Terror, Wars, Cheap Oil Hurting Mideast Growth
Terror, Wars, Cheap Oil Hurting Mideast Growth

The World Bank said on Thursday that 2015 economic growth in the Middle East and North Africa likely came to just 2.6%, falling short of a 2.8% forecast in October as terrorism, wars and cheap oil took their toll.

In a new report, the bank said five years of war in Syria and spillovers to neighboring countries have cost the region some $35 billion in lost output measured in 2007 prices, equal to Syria’s gross domestic product that year, Reuters quoted World Bank as reporting.

The plunge in oil prices to around $30 a barrel from over $100 two years ago is causing major problem for the region’s oil exporters, with government revenue falling sharply and budget deficits growing.
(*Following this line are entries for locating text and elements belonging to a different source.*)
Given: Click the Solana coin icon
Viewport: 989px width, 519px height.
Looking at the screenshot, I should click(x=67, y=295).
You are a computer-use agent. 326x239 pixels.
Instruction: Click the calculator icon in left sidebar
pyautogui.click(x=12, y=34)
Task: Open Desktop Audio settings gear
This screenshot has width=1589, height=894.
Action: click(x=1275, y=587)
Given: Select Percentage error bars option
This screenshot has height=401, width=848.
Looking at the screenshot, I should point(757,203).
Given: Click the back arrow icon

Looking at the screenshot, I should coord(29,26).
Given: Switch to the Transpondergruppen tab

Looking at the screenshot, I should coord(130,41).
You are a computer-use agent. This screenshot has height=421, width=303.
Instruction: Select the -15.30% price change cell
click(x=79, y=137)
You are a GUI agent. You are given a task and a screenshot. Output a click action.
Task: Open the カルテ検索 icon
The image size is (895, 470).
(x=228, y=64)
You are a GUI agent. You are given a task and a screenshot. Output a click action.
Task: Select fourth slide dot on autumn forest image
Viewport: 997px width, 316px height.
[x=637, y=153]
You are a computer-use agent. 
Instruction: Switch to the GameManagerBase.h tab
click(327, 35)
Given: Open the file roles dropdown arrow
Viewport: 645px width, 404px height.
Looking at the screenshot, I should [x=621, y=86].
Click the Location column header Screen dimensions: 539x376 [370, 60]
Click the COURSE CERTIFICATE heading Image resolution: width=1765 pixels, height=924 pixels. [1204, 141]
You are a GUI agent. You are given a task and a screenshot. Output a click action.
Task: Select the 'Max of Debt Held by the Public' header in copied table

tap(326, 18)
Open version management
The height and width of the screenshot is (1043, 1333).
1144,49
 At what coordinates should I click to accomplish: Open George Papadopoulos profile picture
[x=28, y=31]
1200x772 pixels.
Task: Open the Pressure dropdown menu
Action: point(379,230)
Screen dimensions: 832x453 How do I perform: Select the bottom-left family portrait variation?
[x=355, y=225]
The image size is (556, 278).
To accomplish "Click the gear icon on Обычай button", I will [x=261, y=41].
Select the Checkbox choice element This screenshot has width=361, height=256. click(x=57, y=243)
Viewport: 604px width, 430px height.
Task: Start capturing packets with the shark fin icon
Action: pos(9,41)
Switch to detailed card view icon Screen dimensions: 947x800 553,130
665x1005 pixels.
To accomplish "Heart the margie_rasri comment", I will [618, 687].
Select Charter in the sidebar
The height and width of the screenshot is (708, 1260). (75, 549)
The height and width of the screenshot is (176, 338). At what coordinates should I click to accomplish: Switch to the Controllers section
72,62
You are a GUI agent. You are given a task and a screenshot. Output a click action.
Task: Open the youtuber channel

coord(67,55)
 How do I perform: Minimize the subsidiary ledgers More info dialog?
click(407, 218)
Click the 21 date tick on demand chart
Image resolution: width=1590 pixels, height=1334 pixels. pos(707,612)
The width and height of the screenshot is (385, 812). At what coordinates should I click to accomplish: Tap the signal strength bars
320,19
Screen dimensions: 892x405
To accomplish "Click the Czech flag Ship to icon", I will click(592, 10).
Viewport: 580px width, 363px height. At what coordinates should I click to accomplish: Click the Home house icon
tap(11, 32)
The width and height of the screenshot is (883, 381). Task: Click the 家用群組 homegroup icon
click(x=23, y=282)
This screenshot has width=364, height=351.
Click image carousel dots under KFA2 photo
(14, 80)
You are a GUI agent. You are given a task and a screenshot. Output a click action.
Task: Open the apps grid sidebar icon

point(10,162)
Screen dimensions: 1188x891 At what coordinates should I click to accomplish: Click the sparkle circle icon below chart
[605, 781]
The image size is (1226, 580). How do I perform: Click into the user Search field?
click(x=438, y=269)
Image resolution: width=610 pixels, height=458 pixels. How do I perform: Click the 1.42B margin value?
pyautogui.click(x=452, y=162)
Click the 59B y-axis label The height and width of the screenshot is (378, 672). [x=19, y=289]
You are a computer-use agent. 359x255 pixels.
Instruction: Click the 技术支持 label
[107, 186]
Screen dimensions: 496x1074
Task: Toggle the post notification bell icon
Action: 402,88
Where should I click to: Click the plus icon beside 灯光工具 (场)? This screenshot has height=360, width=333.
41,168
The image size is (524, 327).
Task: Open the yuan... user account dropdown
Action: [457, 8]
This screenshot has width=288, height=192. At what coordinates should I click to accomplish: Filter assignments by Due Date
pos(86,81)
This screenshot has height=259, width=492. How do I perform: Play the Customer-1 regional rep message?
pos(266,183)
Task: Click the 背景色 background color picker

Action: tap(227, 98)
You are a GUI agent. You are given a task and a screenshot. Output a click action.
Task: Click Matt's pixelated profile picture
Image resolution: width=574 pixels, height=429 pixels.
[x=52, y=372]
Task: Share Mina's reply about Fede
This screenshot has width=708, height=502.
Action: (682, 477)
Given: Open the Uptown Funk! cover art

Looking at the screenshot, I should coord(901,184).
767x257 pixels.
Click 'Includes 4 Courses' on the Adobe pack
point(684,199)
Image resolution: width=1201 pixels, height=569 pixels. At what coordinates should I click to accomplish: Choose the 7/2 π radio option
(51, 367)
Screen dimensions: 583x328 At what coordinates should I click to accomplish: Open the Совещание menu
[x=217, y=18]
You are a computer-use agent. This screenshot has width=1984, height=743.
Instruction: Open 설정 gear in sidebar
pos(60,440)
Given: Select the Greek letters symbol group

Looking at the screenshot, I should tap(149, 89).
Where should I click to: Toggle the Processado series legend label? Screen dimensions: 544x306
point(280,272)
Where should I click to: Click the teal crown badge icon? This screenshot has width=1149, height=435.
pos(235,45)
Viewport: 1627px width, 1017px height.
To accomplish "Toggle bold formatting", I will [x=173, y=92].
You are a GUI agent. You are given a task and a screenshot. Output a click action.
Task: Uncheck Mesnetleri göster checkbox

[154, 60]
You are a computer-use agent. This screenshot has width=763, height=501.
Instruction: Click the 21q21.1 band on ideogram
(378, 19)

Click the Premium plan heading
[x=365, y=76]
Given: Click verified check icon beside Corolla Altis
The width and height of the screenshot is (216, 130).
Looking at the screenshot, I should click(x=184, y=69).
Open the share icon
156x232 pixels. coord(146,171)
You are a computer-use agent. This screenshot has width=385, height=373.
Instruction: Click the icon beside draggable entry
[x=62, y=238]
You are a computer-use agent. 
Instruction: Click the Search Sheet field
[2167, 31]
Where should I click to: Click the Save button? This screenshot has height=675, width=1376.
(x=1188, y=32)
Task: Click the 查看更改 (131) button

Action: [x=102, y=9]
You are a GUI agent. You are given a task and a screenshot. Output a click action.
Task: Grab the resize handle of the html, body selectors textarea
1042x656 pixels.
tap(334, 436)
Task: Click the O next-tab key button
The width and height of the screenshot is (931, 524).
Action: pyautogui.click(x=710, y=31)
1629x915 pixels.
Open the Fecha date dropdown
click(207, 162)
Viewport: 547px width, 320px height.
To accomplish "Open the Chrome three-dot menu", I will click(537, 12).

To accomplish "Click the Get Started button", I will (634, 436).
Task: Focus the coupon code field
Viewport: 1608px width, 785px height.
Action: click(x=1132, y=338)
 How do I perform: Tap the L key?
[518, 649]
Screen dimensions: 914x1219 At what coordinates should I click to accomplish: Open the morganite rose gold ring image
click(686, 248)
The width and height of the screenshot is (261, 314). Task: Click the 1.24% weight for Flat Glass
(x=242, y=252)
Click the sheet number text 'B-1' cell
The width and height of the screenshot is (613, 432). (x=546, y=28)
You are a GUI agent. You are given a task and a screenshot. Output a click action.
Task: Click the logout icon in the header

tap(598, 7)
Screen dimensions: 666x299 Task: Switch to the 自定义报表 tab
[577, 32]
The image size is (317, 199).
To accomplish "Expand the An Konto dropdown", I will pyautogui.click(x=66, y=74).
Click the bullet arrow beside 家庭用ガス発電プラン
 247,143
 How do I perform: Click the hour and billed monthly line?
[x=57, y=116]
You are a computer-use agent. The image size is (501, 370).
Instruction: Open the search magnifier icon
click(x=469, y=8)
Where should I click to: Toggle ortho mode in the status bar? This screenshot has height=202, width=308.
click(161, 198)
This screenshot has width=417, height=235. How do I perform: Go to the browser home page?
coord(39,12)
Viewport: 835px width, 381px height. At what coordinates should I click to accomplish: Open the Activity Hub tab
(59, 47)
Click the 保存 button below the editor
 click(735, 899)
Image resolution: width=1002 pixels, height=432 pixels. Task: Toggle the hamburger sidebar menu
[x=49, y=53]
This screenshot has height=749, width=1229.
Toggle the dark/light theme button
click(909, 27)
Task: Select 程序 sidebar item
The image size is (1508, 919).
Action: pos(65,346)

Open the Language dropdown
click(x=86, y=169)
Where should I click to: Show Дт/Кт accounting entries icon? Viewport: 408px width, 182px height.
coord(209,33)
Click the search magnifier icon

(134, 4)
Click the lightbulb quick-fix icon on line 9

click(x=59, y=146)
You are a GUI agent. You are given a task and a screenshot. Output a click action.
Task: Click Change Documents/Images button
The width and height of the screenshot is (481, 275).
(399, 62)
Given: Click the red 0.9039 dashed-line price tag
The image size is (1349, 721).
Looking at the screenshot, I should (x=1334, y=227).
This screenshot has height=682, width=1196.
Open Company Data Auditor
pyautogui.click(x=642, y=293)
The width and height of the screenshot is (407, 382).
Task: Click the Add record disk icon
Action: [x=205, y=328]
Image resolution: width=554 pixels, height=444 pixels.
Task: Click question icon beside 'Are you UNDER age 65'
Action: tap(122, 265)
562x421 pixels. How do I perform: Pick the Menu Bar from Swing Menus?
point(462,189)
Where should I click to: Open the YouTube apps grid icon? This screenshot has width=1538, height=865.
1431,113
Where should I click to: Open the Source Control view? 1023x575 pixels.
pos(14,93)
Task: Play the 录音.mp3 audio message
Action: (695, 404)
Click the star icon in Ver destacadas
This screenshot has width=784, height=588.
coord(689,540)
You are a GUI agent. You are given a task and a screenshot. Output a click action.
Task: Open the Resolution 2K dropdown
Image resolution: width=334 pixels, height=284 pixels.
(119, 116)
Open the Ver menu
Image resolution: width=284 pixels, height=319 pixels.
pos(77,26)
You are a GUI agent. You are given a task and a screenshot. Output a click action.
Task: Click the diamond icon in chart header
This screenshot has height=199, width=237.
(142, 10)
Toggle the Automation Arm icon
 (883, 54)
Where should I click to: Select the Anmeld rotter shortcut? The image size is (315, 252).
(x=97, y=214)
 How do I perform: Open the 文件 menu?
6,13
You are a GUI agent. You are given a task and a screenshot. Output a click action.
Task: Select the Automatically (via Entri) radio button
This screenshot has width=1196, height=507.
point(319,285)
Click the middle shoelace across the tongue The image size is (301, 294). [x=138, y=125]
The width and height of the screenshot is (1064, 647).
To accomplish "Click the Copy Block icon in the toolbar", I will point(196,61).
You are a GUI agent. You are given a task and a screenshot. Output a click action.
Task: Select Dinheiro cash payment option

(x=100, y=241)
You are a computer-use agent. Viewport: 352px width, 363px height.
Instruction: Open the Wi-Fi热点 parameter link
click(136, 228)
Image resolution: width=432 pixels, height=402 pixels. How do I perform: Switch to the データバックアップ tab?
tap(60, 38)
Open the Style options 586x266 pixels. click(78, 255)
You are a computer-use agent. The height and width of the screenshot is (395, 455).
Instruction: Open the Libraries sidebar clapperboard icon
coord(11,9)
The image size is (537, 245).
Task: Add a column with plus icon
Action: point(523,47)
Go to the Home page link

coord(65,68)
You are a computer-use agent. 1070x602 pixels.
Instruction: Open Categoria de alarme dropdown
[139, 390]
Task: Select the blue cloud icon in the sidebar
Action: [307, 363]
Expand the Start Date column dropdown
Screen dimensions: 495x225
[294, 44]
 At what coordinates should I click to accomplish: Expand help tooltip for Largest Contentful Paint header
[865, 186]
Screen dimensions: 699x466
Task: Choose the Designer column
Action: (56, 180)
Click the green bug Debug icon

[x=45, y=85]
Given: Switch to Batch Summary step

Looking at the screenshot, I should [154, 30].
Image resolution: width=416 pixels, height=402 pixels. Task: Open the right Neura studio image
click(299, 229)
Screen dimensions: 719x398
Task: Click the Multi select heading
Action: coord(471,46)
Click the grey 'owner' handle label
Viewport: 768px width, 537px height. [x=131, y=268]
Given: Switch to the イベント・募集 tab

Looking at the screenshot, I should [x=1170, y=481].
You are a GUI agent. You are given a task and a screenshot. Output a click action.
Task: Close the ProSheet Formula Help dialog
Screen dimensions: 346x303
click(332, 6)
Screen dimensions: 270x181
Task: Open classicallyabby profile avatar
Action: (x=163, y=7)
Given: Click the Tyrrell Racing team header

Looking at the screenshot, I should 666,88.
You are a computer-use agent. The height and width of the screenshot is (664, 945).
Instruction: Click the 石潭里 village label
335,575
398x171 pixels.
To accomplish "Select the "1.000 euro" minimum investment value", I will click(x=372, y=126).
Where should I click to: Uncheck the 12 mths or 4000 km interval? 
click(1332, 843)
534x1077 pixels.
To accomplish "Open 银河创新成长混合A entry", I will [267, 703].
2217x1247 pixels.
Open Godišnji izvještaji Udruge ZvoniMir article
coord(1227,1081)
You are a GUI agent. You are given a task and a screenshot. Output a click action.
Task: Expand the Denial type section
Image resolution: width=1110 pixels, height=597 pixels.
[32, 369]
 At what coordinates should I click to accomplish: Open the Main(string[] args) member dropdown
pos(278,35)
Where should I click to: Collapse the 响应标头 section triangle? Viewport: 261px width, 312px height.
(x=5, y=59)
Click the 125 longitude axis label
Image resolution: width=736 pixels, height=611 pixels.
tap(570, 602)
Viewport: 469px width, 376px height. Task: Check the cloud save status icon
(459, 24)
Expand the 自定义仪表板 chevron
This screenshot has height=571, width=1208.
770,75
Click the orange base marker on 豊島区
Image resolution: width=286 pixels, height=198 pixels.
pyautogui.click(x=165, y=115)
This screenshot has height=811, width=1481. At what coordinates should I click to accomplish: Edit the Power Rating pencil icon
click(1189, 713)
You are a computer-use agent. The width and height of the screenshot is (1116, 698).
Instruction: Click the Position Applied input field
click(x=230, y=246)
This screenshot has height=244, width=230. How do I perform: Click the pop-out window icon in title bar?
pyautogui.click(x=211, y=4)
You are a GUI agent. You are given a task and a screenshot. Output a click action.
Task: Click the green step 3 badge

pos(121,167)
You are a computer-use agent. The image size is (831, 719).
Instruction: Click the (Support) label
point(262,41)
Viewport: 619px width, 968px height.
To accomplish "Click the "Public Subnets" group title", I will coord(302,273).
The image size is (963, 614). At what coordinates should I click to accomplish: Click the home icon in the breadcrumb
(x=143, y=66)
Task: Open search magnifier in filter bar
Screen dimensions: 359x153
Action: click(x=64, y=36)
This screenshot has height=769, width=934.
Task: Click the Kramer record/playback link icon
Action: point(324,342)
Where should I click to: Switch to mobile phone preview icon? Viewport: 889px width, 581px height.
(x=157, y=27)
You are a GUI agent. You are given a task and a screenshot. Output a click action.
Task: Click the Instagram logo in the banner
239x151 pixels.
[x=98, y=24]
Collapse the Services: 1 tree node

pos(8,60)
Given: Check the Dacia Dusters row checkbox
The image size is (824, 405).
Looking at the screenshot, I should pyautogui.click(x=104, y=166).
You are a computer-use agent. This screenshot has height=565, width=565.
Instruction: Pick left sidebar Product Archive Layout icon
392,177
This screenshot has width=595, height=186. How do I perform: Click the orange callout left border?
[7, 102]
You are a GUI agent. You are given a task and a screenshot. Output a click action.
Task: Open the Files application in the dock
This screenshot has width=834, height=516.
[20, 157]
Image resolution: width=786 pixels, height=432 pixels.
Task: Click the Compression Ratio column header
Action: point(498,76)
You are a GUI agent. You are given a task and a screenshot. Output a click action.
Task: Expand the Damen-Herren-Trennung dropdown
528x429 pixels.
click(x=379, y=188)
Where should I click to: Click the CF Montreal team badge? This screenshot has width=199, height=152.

The World Bank said Saudi Arabia’s public debt would reach 20% of GDP in 2017, 10 times its level of 2.2% in 2013.

“The richest oil exporters in the region, Saudi Arabia, Qatar, Kuwait and United Arab Emirates, have large reserves that will enable them to run deficits over the coming years, although not far beyond that,” the World Bank said in the report. “At current levels of spending, and an oil price of $40 per barrel, Saudi Arabia will exhaust its reserves by the end of the decade.”

  Disturbing Data

In 2016, about 87 million people from four Middle East and North Africa countries directly affected by war—Iraq, Libya, Syria, and Yemen—represented about one third of the region’s population.

The report cited World Bank estimates of $3.6 billion to $4.5 billion in physical damage to just six cities in war-torn Syria: Aleppo, Dar’a, Hama, Homs, Idlib and Latakia. The damage was assessed to housing, health, education, energy, water, transport and agriculture infrastructure.

A similar assessment in Yemen, also hit by war, found $4 billion to $5 billion in damage to four cities: Sanaa, the capital; Aden, Taiz and Zinjibar.

The wars there and elsewhere may be extracting a bigger toll on human capital, as Syrian refugees languish with little or no work, the bank said, while educational gains are being reversed. More than half of school-age children in Syria were prevented from attending school during 2014-2015, it said.

  The statistics are startling:

In Yemen, 80% of the country’s population—20 million out of 24 million people—is now considered poor, an increase of 30% since April 2015, when fighting escalated.

In Syria and Iraq, per capita income is 23% and 28% less respectively, or roughly a quarter, of what it might have been had conflict not broken out, with the direct effects of war accounting for 14% and 16% drops in per capita GDP respectively.

“A peace settlement in Syria, Iraq, Libya and Yemen could lead to a swift rebound in oil output, allowing them to increase fiscal space, improve current account balances and boost economic growth in the medium term with positive spillovers to the neighboring countries,” said Lili Mottaghi, World Bank economist for the region and the author of the report.

  Affecting Neighbors

MENA’s wars have affected countries neighboring them. Turkey, Lebanon, Jordan, and Egypt, already constrained economically, have been under tremendous budgetary pressure. The World Bank estimates that the influx of more than 630,000 Syrian refugees in Jordan has cost it more than $2.5 billion a year. This amounts to 6% of GDP, and one-fourth of the government’s annual revenues.

The conflicts in Syria have affected not just neighboring governments but their citizens, too, with average per capita incomes estimated to be 1.5% lower now than they would have been (without Syria’s turmoil) for many Turks, Egyptians, and Jordanians, and by 1.1% for many Lebanese.

Although farmers and businessmen in Lebanon and Turkey may have been able to profit from cheap labor, local workers have lost out. Nor has Lebanon’s economy benefited from cheap oil prices because of the pressure of hosting more than one million Syrian refugees, with the World Bank estimating a fall in real GDP growth of 2.9 percentage points each year from 2012–14, pushing more than 170,000 more Lebanese into poverty, and doubling the country’s unemployment rate to above 20%.